Die nur zwei Tage nach dem Börsenstart in New York lancierte Aktion gegen Didi gilt gewissermaßen als eine „Racheaktion“ an der Gesellschaft, die nun breitere Kreise zieht. Die bis dato öffentlich kaum in Erscheinung getretene CAC soll die über eine massive Datenansammlung zu Mobilitätsbewegungen ihrer mehr als 300 Millionen Nutzer verfügende Didi mit einer anstehenden Sicherheitsprüfung konfrontiert und zu einer zeitlichen Verschiebung des Börsengangs aufgefordert haben.

Didi jedoch soll dies zum Anlass genommen haben, das IPO in New York erst recht schnell über die Bühne zu bringen, weil ein Publikmachen des Regulierungsverfahrens die Emissionsbedingungen schwer be­lastet hätte. Dabei wurde den chinesischen Behörden vor Augen geführt, dass die bislang geltenden Rechtsstatuten der Regierung keine Handhabe geben, einen Börsengang im Ausland zu verhindern. Demgegenüber nehmen chinesische Regulatoren starken Einfluss auf IPOs an chinesischen Festlandbörsen, was einer der Gründe dafür ist, dass chinesische Tech-Firmen bevorzugt die Wall Street und bisweilen auch die Hongkonger Börse ansteuern.

Fragen zu Hongkong

Aus dem jetzt veröffentlichten Richtlinienvorschlag, der nach einer kurzen Kommentierungsfrist Ende Juli in Kraft treten soll, ist nicht direkt ersichtlich, ob IPO-Vorhaben an der Hongkonger Börse von den neuen Auflagen betroffen sind. Die Sonderverwaltungszone Hongkong ist chinesisches Territorium, aber wirtschaftsrechtlich ein Offshore-Platz und wird auch in Reisezoll- und Kapitalverkehrsbelangen als Ausland behandelt. Andererseits steht Hongkong seit einem Jahr unter einem extrem weitreichenden chinesischen Sicherheitsgesetz, das auch Internetkontrolle mit einschließt. Entsprechend gehen Experten zunächst davon aus, dass die neuen Maßnahmen zu einer Revidierung von IPO-Plänen chinesischer Tech-Firmen führen werden und der Hongkonger Börse neuen Zulauf bringen könnten.
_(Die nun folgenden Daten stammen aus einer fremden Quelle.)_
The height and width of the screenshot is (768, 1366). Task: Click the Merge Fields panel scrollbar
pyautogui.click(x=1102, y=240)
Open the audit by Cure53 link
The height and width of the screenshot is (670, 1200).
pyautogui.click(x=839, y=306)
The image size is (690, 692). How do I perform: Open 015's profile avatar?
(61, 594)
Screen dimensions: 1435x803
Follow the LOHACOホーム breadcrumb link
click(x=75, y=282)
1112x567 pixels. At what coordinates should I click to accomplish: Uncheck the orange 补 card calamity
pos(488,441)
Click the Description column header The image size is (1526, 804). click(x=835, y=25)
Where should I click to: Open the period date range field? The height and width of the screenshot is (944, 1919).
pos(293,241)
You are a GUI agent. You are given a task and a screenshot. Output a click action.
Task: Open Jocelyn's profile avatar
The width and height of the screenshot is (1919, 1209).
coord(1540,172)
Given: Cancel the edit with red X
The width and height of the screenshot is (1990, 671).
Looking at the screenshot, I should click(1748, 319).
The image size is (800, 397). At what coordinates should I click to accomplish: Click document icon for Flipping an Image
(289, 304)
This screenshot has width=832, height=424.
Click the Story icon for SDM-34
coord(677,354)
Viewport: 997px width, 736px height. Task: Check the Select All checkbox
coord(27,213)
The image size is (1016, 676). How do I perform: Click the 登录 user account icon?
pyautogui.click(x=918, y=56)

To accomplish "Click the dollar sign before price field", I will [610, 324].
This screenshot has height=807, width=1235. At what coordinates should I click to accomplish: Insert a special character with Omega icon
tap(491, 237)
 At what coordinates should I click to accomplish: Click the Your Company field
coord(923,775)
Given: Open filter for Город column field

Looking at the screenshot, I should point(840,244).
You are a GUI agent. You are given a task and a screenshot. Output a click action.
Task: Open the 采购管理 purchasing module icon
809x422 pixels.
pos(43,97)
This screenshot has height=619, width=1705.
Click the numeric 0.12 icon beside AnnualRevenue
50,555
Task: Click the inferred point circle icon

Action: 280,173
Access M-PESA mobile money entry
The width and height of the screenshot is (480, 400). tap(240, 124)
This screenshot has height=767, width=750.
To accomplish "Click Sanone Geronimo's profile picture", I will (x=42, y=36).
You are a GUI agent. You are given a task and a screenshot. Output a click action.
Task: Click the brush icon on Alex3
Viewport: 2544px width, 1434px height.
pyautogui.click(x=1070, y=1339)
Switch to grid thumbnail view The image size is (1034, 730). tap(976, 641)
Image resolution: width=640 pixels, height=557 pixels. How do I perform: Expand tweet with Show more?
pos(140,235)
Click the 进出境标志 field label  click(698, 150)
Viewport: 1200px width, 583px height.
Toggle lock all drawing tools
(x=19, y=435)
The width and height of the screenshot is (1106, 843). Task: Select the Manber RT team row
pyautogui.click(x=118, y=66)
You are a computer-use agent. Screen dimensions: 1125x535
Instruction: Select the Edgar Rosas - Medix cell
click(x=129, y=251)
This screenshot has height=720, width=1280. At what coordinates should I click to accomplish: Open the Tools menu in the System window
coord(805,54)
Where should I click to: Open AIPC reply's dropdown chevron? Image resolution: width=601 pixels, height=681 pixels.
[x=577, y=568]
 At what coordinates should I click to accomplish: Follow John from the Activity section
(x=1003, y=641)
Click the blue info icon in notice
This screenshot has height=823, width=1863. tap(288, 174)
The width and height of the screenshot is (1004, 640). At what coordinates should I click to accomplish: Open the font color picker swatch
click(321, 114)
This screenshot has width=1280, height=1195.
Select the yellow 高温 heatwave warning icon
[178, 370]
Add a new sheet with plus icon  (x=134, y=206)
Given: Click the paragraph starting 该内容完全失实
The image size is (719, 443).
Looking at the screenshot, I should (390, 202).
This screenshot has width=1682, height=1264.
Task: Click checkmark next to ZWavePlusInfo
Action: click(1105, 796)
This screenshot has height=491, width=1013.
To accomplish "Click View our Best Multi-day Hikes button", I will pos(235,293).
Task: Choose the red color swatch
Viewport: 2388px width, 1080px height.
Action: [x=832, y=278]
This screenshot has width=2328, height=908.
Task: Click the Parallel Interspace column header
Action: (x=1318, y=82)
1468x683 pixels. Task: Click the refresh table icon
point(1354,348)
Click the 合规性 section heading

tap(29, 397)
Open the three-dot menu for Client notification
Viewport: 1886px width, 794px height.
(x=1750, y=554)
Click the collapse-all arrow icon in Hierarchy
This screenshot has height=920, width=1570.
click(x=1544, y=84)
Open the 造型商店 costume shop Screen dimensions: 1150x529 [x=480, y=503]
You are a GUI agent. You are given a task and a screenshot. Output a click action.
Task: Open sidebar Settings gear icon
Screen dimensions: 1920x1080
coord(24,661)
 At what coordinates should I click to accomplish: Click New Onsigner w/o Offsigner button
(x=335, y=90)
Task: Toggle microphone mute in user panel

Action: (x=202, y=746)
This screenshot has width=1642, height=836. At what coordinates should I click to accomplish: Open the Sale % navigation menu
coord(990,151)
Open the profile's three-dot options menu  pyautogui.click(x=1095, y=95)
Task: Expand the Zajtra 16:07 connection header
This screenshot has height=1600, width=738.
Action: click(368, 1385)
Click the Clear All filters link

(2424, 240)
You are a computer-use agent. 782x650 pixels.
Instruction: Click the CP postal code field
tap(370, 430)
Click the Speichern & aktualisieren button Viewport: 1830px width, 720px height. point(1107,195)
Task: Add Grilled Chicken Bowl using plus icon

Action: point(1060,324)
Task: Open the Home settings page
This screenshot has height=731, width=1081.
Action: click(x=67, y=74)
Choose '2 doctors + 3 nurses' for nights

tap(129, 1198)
In Hongkong selbst haben Anleger den Manövern um chinesische Tech-IPOs in den USA bislang denkbar wenig abgewinnen können. Vielmehr hat die jüngste Verschärfung einer bereits vor einigen Monaten gestarteten Regulierungsoffensive gegen führende Tech-Konzerne und Internetdienstleister im Reich der Mitte die Aktienkurse von Branchenriesen wie Alibaba, Tencent, Meituan, Pinduoduo und JD.com erneut auf Talfahrt gebracht. In der vergangenen Woche allein summierte sich der Marktwertverlust bei Tech-Firmen mit Listing im chinesischen Raum auf über 200 Mrd. Dollar. Allerdings waren chinesische Tech-Werte bereits im März von einer heftigen Korrekturbewegung erfasst worden. Entsprechende Sektorindizes, die zur Februarmitte ein Allzeithoch erklommen hatten, haben mittlerweile rund ein Drittel eingebüßt, was einer Marktwertschrumpfung von 1,1 Bill. Dollar gleichkommt.